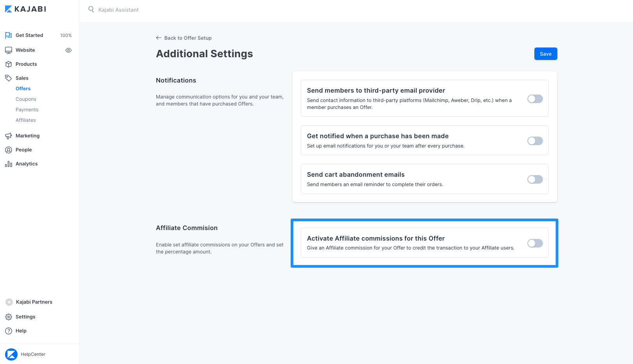Enable third-party email provider toggle
This screenshot has width=633, height=364.
(535, 99)
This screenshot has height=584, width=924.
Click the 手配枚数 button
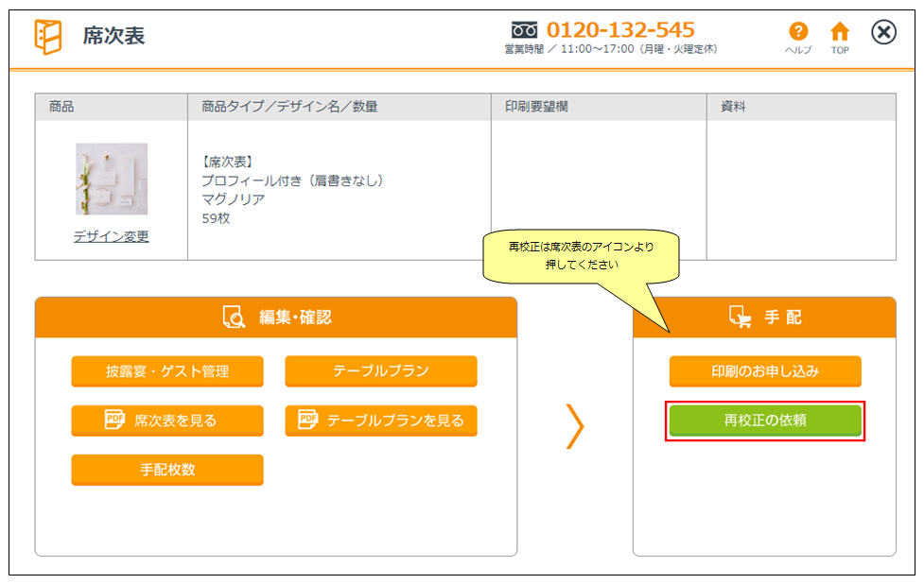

........

Reproduce exactly, and only, the part of the entries above that runs from the line with "This screenshot has height=584, width=924." to the last line, both included. Pictures stay out.

SOLUTION TO THIS PROBLEM:
This screenshot has height=584, width=924.
Click the 手配枚数 button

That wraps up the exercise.